Hacker News new | ask | show | jobs
by _bxg1 2899 days ago
AOSP's position is nothing like that of Linux. For years now it's been held hostage by a mega-corporation that doesn't really want it to be open-source any more. Google didn't buy and build Android and then make it free out of idealism, they did it so Apple couldn't become a monopoly and lock Google search out of mobile. Now they've more than accomplished that, and if they had their way it would already be proprietary.

Probably what Pichai is talking about is charging a fee for Google Play Services, not AOSP. Although if they did decide to proprietize all future development work on AOSP, it would be interesting to see how the community would respond. It's possible we'd see a major fork and a revitalization of community work a la Linux, instead of the little garage forks we mostly have today.

1 comments

Google is already well in the process of making everything they can proprietary. Browser, Calendar, Camera, Dialer, Gallery, Music Player, SMS and probably more - all left to basically bitrot in AOSP while Google pushes proprietary replacements as part of the gapps bundle loaded onto OEM phones.

The core of Android may be open source, but between so many API's being shoved into Google Play Services and AOSP apps being all but abandoned the writing is on the wall.

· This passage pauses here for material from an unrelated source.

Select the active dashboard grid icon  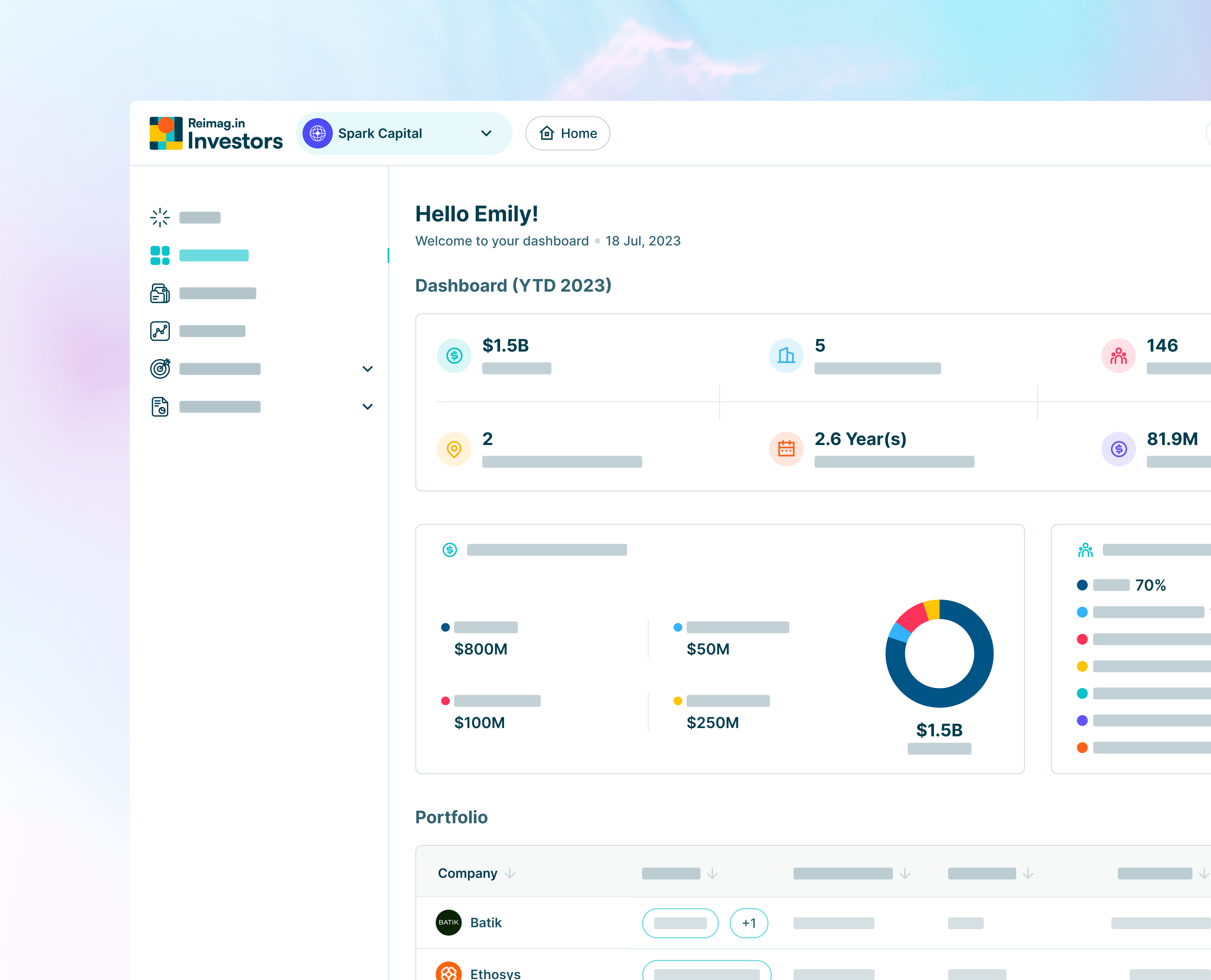(160, 255)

Exactly. They actually go one step further than that with the Google Services API's. Things like notifications and location can now go through the proprietary API's instead of the system ones, with special perks. This means that if you don't have Google Services, then even if you get your hands on a third-party APK without using the Play Store (hard enough as it is), things will sometimes just randomly break because API's are missing.